__Excerpted records__
•••

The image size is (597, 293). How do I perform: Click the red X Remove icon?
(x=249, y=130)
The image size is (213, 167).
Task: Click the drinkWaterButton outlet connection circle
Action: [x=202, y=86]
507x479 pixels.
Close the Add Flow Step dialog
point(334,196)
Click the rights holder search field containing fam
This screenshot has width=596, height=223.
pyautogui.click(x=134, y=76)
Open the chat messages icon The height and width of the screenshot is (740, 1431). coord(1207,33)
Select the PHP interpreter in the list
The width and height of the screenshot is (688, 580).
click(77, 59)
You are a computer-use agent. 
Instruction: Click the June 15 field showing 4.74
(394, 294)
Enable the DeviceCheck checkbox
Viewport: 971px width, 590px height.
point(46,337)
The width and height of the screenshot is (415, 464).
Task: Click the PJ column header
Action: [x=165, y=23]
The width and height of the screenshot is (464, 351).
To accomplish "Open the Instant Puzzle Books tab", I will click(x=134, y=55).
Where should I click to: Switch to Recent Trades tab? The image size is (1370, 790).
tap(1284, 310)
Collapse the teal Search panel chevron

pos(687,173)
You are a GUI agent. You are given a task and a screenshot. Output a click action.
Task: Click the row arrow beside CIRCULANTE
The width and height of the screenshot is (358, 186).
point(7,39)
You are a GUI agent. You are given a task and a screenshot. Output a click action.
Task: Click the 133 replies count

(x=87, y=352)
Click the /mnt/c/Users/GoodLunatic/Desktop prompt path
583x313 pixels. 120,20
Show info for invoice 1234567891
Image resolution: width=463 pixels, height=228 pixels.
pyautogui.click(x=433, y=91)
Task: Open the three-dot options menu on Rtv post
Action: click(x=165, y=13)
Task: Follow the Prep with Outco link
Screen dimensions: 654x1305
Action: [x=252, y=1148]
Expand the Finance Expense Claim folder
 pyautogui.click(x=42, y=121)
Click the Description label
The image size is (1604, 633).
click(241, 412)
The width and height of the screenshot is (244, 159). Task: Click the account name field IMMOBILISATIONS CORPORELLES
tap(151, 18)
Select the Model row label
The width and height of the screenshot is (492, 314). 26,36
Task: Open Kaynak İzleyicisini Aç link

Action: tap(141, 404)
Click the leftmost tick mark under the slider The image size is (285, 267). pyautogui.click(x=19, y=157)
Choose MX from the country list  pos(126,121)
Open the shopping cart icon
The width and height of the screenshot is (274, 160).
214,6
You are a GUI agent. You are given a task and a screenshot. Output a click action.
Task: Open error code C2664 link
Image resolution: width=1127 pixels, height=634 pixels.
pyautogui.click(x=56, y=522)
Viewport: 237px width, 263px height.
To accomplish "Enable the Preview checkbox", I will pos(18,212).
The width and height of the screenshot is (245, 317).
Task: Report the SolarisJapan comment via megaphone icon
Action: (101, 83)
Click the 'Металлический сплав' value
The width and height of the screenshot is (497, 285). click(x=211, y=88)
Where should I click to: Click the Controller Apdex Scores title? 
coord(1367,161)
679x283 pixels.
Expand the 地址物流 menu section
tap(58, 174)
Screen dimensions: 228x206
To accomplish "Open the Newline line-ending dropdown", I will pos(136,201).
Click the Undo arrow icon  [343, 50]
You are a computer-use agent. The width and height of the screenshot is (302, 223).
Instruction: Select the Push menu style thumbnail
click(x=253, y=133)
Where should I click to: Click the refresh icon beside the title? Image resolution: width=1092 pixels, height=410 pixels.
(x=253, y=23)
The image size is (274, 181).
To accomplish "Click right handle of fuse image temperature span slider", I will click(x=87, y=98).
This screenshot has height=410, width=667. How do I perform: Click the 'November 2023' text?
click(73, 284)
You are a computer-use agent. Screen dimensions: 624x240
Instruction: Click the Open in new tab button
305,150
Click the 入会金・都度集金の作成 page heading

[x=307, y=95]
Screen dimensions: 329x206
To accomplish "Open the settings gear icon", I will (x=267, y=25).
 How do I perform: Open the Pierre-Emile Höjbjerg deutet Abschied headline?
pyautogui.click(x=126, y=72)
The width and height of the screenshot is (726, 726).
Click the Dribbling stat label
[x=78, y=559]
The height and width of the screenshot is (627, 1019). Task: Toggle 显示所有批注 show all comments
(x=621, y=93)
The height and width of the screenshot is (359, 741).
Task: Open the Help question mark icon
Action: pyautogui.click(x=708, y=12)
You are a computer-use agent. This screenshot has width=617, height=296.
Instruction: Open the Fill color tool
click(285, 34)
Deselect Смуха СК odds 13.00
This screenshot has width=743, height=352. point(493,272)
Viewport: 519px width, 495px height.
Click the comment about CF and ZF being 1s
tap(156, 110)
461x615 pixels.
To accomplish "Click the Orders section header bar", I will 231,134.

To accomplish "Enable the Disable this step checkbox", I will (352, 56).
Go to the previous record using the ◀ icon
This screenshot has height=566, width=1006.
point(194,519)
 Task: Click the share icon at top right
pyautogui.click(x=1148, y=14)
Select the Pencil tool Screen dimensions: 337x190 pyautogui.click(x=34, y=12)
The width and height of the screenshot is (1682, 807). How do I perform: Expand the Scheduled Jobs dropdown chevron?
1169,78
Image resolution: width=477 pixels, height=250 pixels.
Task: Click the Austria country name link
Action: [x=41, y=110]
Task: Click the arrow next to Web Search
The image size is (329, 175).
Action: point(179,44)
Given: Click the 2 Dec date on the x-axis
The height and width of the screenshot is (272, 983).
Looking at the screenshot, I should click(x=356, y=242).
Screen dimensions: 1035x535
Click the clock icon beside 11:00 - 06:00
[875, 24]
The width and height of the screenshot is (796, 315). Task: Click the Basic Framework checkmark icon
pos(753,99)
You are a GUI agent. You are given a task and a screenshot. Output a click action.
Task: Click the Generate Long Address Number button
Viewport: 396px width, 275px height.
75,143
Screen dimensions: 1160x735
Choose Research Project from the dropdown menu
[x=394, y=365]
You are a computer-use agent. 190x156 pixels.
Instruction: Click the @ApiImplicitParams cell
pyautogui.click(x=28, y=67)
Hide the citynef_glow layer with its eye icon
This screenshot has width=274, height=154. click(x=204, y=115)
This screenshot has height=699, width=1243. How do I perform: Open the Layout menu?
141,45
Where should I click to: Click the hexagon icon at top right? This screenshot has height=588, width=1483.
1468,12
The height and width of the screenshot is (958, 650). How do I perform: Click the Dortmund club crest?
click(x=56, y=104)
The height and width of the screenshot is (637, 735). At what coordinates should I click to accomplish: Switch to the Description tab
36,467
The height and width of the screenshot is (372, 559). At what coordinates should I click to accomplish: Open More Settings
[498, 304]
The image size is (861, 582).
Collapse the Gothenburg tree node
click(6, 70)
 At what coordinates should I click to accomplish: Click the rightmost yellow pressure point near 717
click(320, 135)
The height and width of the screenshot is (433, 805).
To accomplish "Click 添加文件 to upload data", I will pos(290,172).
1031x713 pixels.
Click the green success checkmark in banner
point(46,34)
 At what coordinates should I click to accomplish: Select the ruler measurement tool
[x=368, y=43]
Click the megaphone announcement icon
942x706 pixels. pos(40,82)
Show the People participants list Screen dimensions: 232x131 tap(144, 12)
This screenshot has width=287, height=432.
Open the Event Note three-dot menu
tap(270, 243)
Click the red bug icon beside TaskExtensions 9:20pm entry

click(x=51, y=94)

•••

__Work task__
The complete listing, from first line to last, should be copied verbatim.

__The answer__
The image size is (597, 293). How do I perform: Click the red X Remove icon?
(x=249, y=130)
The image size is (213, 167).
Task: Click the drinkWaterButton outlet connection circle
Action: [x=202, y=86]
507x479 pixels.
Close the Add Flow Step dialog
point(334,196)
Click the rights holder search field containing fam
This screenshot has width=596, height=223.
pyautogui.click(x=134, y=76)
Open the chat messages icon The height and width of the screenshot is (740, 1431). coord(1207,33)
Select the PHP interpreter in the list
The width and height of the screenshot is (688, 580).
click(77, 59)
You are a computer-use agent. 
Instruction: Click the June 15 field showing 4.74
(394, 294)
Enable the DeviceCheck checkbox
Viewport: 971px width, 590px height.
point(46,337)
The width and height of the screenshot is (415, 464).
Task: Click the PJ column header
Action: [x=165, y=23]
The width and height of the screenshot is (464, 351).
To accomplish "Open the Instant Puzzle Books tab", I will click(x=134, y=55).
Where should I click to: Switch to Recent Trades tab? The image size is (1370, 790).
tap(1284, 310)
Collapse the teal Search panel chevron

pos(687,173)
You are a GUI agent. You are given a task and a screenshot. Output a click action.
Task: Click the row arrow beside CIRCULANTE
The width and height of the screenshot is (358, 186).
point(7,39)
You are a GUI agent. You are given a task and a screenshot. Output a click action.
Task: Click the 133 replies count

(x=87, y=352)
Click the /mnt/c/Users/GoodLunatic/Desktop prompt path
583x313 pixels. 120,20
Show info for invoice 1234567891
Image resolution: width=463 pixels, height=228 pixels.
pyautogui.click(x=433, y=91)
Task: Open the three-dot options menu on Rtv post
Action: click(x=165, y=13)
Task: Follow the Prep with Outco link
Screen dimensions: 654x1305
Action: [x=252, y=1148]
Expand the Finance Expense Claim folder
 pyautogui.click(x=42, y=121)
Click the Description label
The image size is (1604, 633).
click(241, 412)
The width and height of the screenshot is (244, 159). Task: Click the account name field IMMOBILISATIONS CORPORELLES
tap(151, 18)
Select the Model row label
The width and height of the screenshot is (492, 314). 26,36
Task: Open Kaynak İzleyicisini Aç link

Action: tap(141, 404)
Click the leftmost tick mark under the slider The image size is (285, 267). pyautogui.click(x=19, y=157)
Choose MX from the country list  pos(126,121)
Open the shopping cart icon
The width and height of the screenshot is (274, 160).
214,6
You are a GUI agent. You are given a task and a screenshot. Output a click action.
Task: Open error code C2664 link
Image resolution: width=1127 pixels, height=634 pixels.
pyautogui.click(x=56, y=522)
Viewport: 237px width, 263px height.
To accomplish "Enable the Preview checkbox", I will pos(18,212).
The width and height of the screenshot is (245, 317).
Task: Report the SolarisJapan comment via megaphone icon
Action: (101, 83)
Click the 'Металлический сплав' value
The width and height of the screenshot is (497, 285). click(x=211, y=88)
Where should I click to: Click the Controller Apdex Scores title? 
coord(1367,161)
679x283 pixels.
Expand the 地址物流 menu section
tap(58, 174)
Screen dimensions: 228x206
To accomplish "Open the Newline line-ending dropdown", I will pos(136,201).
Click the Undo arrow icon  [343, 50]
You are a computer-use agent. The width and height of the screenshot is (302, 223).
Instruction: Select the Push menu style thumbnail
click(x=253, y=133)
Where should I click to: Click the refresh icon beside the title? Image resolution: width=1092 pixels, height=410 pixels.
(x=253, y=23)
The image size is (274, 181).
To accomplish "Click right handle of fuse image temperature span slider", I will click(x=87, y=98).
This screenshot has height=410, width=667. How do I perform: Click the 'November 2023' text?
click(73, 284)
You are a computer-use agent. Screen dimensions: 624x240
Instruction: Click the Open in new tab button
305,150
Click the 入会金・都度集金の作成 page heading

[x=307, y=95]
Screen dimensions: 329x206
To accomplish "Open the settings gear icon", I will (x=267, y=25).
 How do I perform: Open the Pierre-Emile Höjbjerg deutet Abschied headline?
pyautogui.click(x=126, y=72)
The width and height of the screenshot is (726, 726).
Click the Dribbling stat label
[x=78, y=559]
The height and width of the screenshot is (627, 1019). Task: Toggle 显示所有批注 show all comments
(x=621, y=93)
The height and width of the screenshot is (359, 741).
Task: Open the Help question mark icon
Action: pyautogui.click(x=708, y=12)
You are a computer-use agent. This screenshot has width=617, height=296.
Instruction: Open the Fill color tool
click(285, 34)
Deselect Смуха СК odds 13.00
This screenshot has width=743, height=352. point(493,272)
Viewport: 519px width, 495px height.
Click the comment about CF and ZF being 1s
tap(156, 110)
461x615 pixels.
To accomplish "Click the Orders section header bar", I will 231,134.

To accomplish "Enable the Disable this step checkbox", I will (352, 56).
Go to the previous record using the ◀ icon
This screenshot has height=566, width=1006.
point(194,519)
 Task: Click the share icon at top right
pyautogui.click(x=1148, y=14)
Select the Pencil tool Screen dimensions: 337x190 pyautogui.click(x=34, y=12)
The width and height of the screenshot is (1682, 807). How do I perform: Expand the Scheduled Jobs dropdown chevron?
1169,78
Image resolution: width=477 pixels, height=250 pixels.
Task: Click the Austria country name link
Action: [x=41, y=110]
Task: Click the arrow next to Web Search
The image size is (329, 175).
Action: point(179,44)
Given: Click the 2 Dec date on the x-axis
The height and width of the screenshot is (272, 983).
Looking at the screenshot, I should click(x=356, y=242).
Screen dimensions: 1035x535
Click the clock icon beside 11:00 - 06:00
[875, 24]
The width and height of the screenshot is (796, 315). Task: Click the Basic Framework checkmark icon
pos(753,99)
You are a GUI agent. You are given a task and a screenshot. Output a click action.
Task: Click the Generate Long Address Number button
Viewport: 396px width, 275px height.
75,143
Screen dimensions: 1160x735
Choose Research Project from the dropdown menu
[x=394, y=365]
You are a computer-use agent. 190x156 pixels.
Instruction: Click the @ApiImplicitParams cell
pyautogui.click(x=28, y=67)
Hide the citynef_glow layer with its eye icon
This screenshot has width=274, height=154. click(x=204, y=115)
This screenshot has height=699, width=1243. How do I perform: Open the Layout menu?
141,45
Where should I click to: Click the hexagon icon at top right? This screenshot has height=588, width=1483.
1468,12
The height and width of the screenshot is (958, 650). How do I perform: Click the Dortmund club crest?
click(x=56, y=104)
The height and width of the screenshot is (637, 735). At what coordinates should I click to accomplish: Switch to the Description tab
36,467
The height and width of the screenshot is (372, 559). At what coordinates should I click to accomplish: Open More Settings
[498, 304]
The image size is (861, 582).
Collapse the Gothenburg tree node
click(6, 70)
 At what coordinates should I click to accomplish: Click the rightmost yellow pressure point near 717
click(320, 135)
The height and width of the screenshot is (433, 805).
To accomplish "Click 添加文件 to upload data", I will pos(290,172).
1031x713 pixels.
Click the green success checkmark in banner
point(46,34)
 At what coordinates should I click to accomplish: Select the ruler measurement tool
[x=368, y=43]
Click the megaphone announcement icon
942x706 pixels. pos(40,82)
Show the People participants list Screen dimensions: 232x131 tap(144, 12)
This screenshot has width=287, height=432.
Open the Event Note three-dot menu
tap(270, 243)
Click the red bug icon beside TaskExtensions 9:20pm entry

click(x=51, y=94)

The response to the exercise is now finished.